Every finite ring is a direct product of finite algebras over $\mathbb{Z}/p^n$ for some prime power $p^n$ (Chinese Remainder Theorem). Now fix such a prime power. If $R,S$ are finite algebras over $\mathbb{Z}/p^n$, then $R \otimes_{\mathbb{Z}/p^n} S$ and $R \times S$ are also finite algebras over $\mathbb{Z}/p^n$. If $\mathcal{A}$ is the set of isomorphism classes of finite algebras over $\mathbb{Z}/p^n$, then $\mathcal{A}$ becomes a commutative semiring with addition $\times$, zero element $0$, multiplication $\otimes$ and identity $\mathbb{Z}/p^n$. What is known about the associated ring $\overline{\mathcal{A}}$? Note that the map $\mathcal{A} \to \overline{\mathcal{A}}$ is not injective (I don't think that $\mathcal{A}$ is cancellative), but perhaps this loss of information makes it possible to give a desciription of this ring.
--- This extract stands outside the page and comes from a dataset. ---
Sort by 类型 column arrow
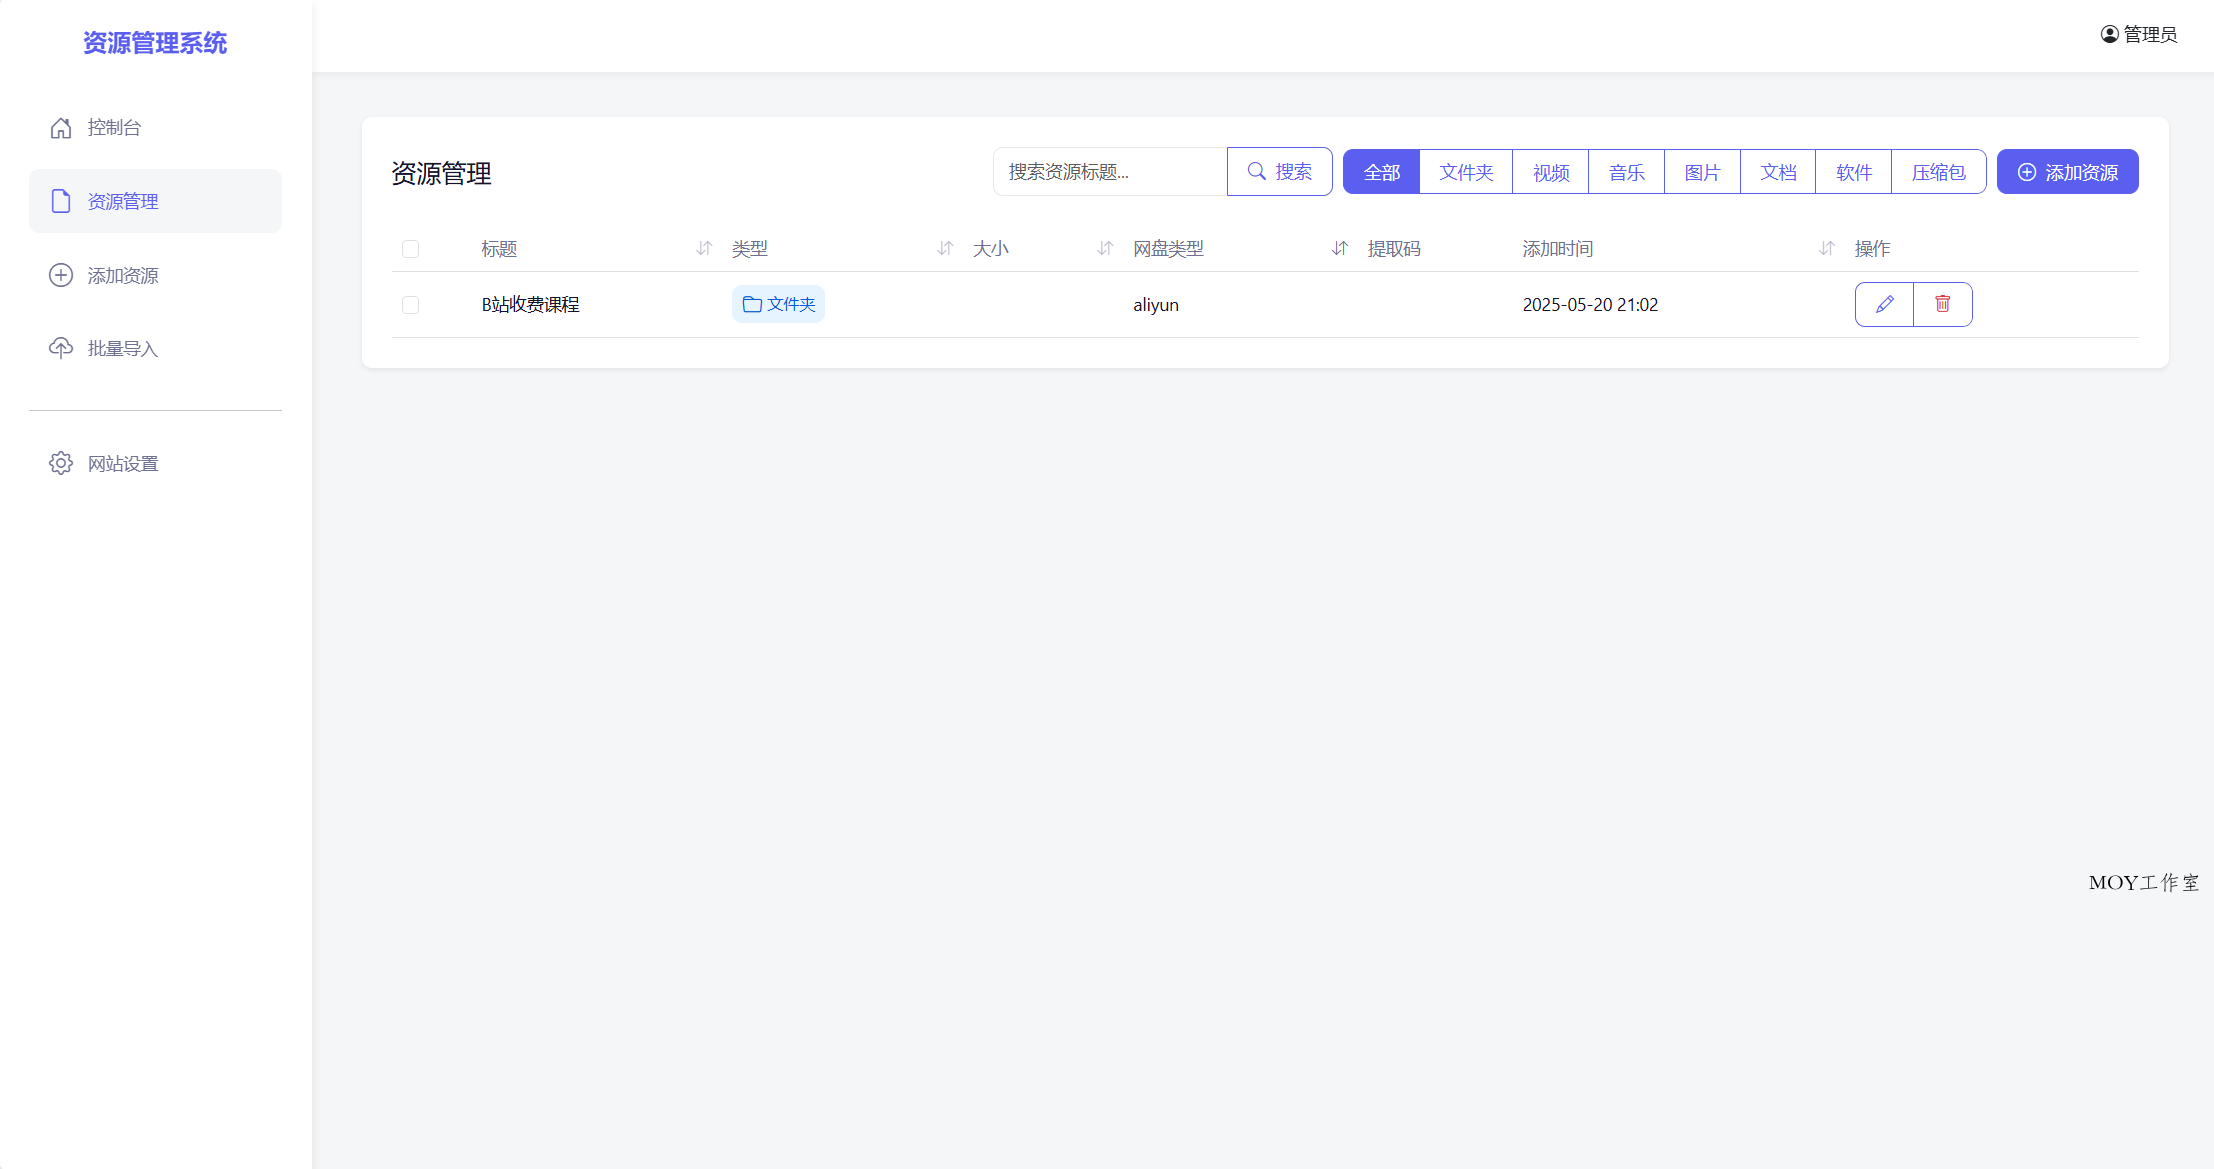 945,248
What about varying $n$? For every $k \leq n$ we may regard $\mathcal{A}_k$ as an ideal of $\mathcal{A}_n$, and $R \mapsto R/p^k$ is a projection $\mathcal{A}_n \to \mathcal{A}_k$. Does this help to describe $\mathcal{A}_n$ or $\overline{\mathcal{A}_n}$ recursively?
Best Answer
Not an answer, just a longish comment, I hope correct:
Let's start with the case $p^n=p$, so this is about finite algebras over a field. Let's replace $\mathbb Z/p$ by any field $k$ and ask the same question. The additive monoid of isomorphism classes of such algebras (under cartesian product) does have the cancellation property, because of the way that these rings decompose as products of local rings; it's the free abelian monoid on the set of iso classes of local finite algebras. Let's specialize to the case when $k$ is algebraically closed. Then the tensor product of local algebras is local, so that the semiring is determined by a tensor-product monoid of local algebras, and so is the associated ring.
If you go on to simplify the ring more by inverting these local algebras, you get the integral group ring of some abelian group: the group obtained by adjoining inverses to that monoid of local algebras. I wonder what this group is like. It maps onto the group of positive rational numbers by sending a local algebra to its vector space dimension.
Added: Come to think of it, there's a much bigger invariant than this: To a local algebra A with max ideal m, associate the polynomial $p_A(T)=1 + dim(m/m^2)T+dim(m^2/m^3)T^2+\dots $. This gives a homomorphism onto a much bigger group.